Uno scrittore: Louis Férdinand Céline
Non conosco il francese, non so le lingue, sono ignorante.
Ho letto il Viaggio al termine della notte per la prima volta circa 20 anni fa, Morte a credito invece nel 1994, me lo ricordo bene, lo leggevo in treno, quando facevo il pendolare.
Come si fa a non amare Céline? Certo, colpevole, certo, antisemita, certo, collaborazionista, razzista, il male.
Mai come con lui il giudizio "umano" diverge da quello artistico: un genio assoluto, certo. Un anarchico vero, certo, fino in fondo, anche se compromesso, sì...
Il buco nero, la negazione della speranza, l'umanità ridotta al suo minimo, campare, sfangarla, lo sgobbo, gli sfessati, dare la colpa a qualcuno dei propri guai, lamentarsi all'infinito, e la Storia? Un cimitero pieno di pietre di tortura...
Ma come non amare Celine? Il suo umorismo sulfureo, la sua spietata visione delle cose, la più acida descrizione del colonialismo l'ho letta nel Voyage, e non erano parole di condanna...
Come non amare Celine? Come non amare l'inizio del Voyage, quella lunga tirata del protagonista contro la guerra, la patria e le divise, e subito dopo il suo subitaneo autoarruolamento, così, per niente, del tutto folle e irrazionale, come sono gli uomini, come è la vita? Come non amare la sua tirchieria patologica? La sua dedizione alla professione di medico? La sua dedizione alla lingua?
Come non amare la dedica iniziale al Voyage?
"Viaggiare è utile, fa lavorare la fantasia. Tutto il resto è soltanto delusione e fatica. Questo nostro viaggio è interamente immaginario. Ecco la sua forza.
Va dalla vita alla morte. Uomini, bestie, città e cose, tutto è inventato. E' un romanzo, dunque, null'altro che una storia fittizia. Lo dice Littré che non sbaglia mai. E poi, tutti possono fare altrettanto. Basta chiudere gli occhi.
E' dall'altro lato della vita."
Che voce strana, mi sarei aspettato qualcosa di profondo, solenne. No, era un vecchio rugante petulante. Irriducibile. Fino in fondo alla notte.

Esercizi da svolgere:
1 - Secondo il testo su Céline, in che anno chi scrive ha letto Morte a credito?
2 - Estrai dal testo su Céline il passo compreso tra "Come non amare Celine? Come" e "iniziale al Voyage?", estremi inclusi.

Voci del dataset:

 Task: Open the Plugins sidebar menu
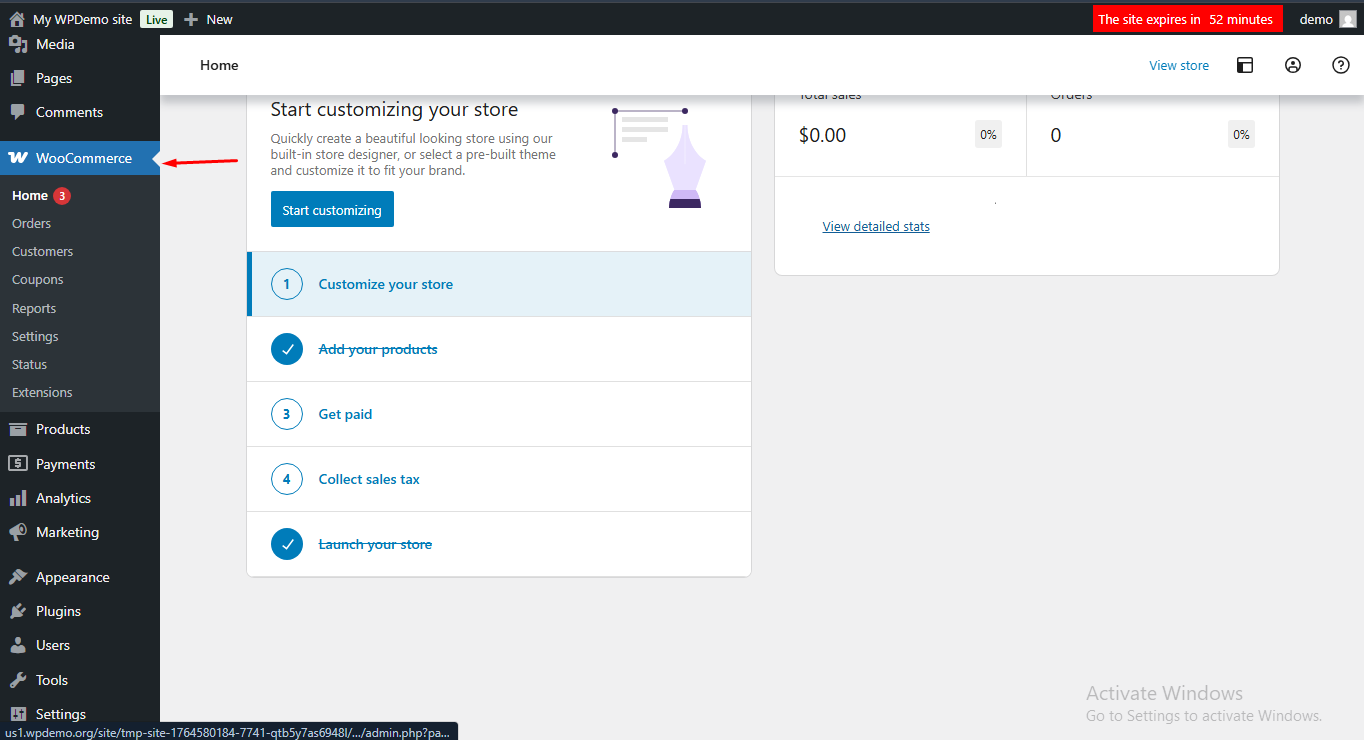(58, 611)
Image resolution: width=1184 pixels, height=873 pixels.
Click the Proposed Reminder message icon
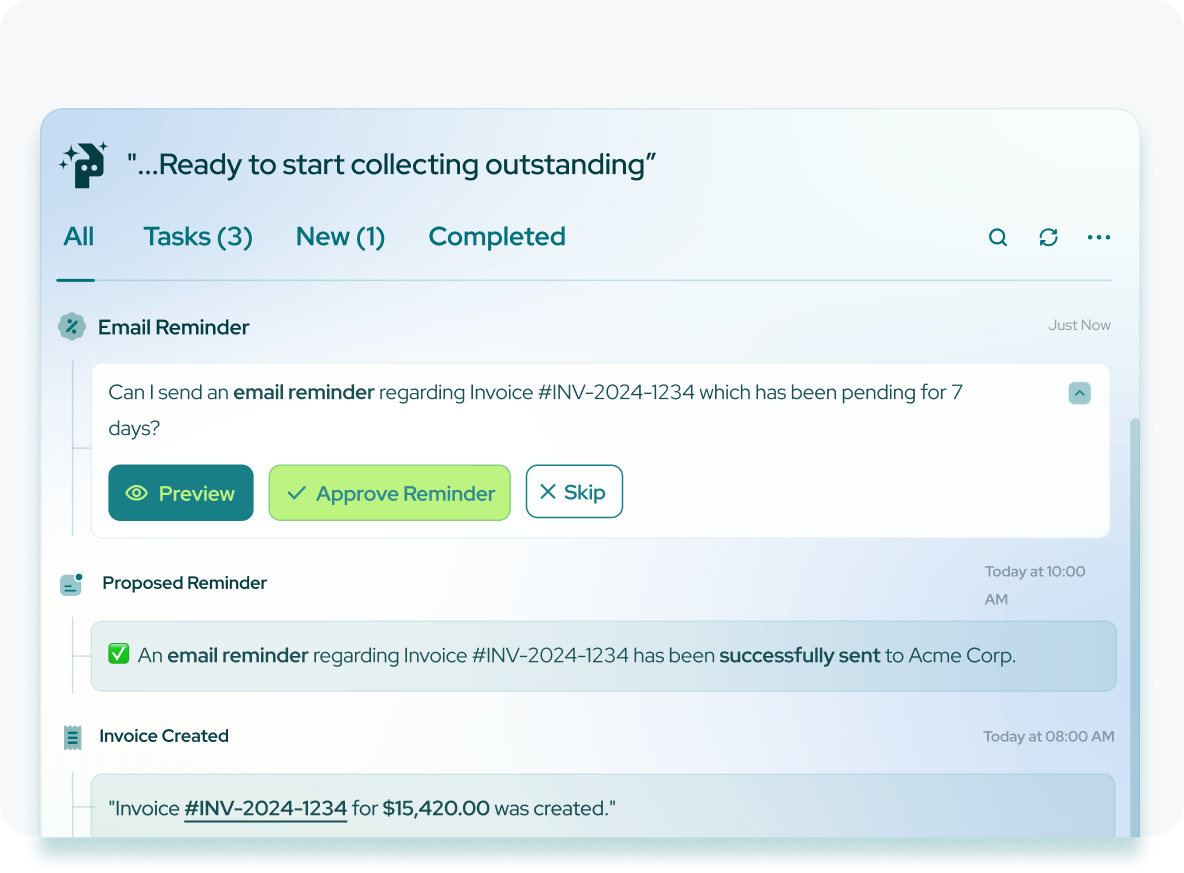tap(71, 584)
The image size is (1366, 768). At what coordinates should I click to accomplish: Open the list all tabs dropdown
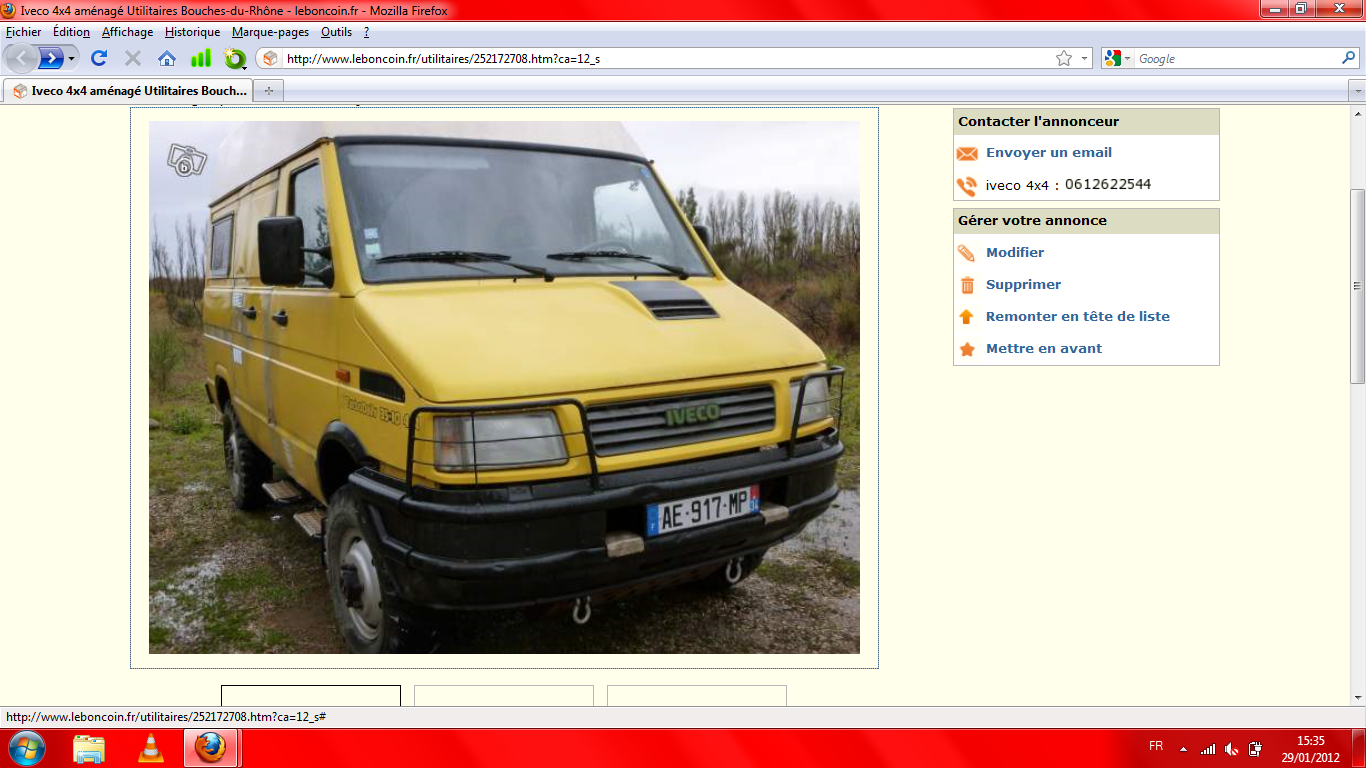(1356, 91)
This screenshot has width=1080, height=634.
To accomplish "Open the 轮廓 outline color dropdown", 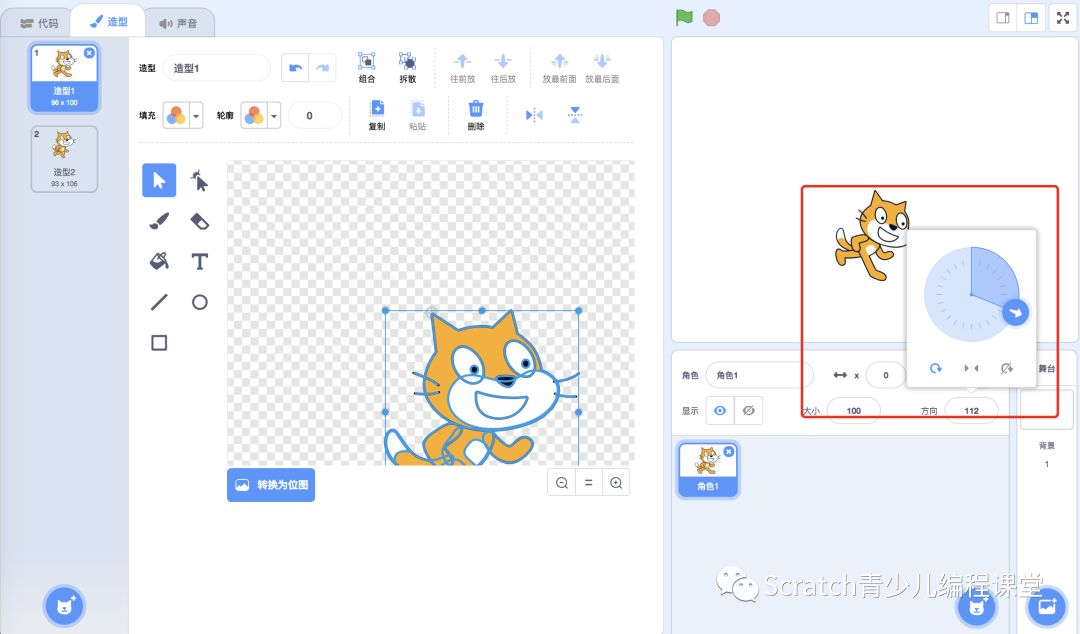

Soluzioni degli esercizi:
1 - Nel 1994.

2 -
Come non amare Celine? Come non amare l'inizio del Voyage, quella lunga tirata del protagonista contro la guerra, la patria e le divise, e subito dopo il suo subitaneo autoarruolamento, così, per niente, del tutto folle e irrazionale, come sono gli uomini, come è la vita? Come non amare la sua tirchieria patologica? La sua dedizione alla professione di medico? La sua dedizione alla lingua?
Come non amare la dedica iniziale al Voyage?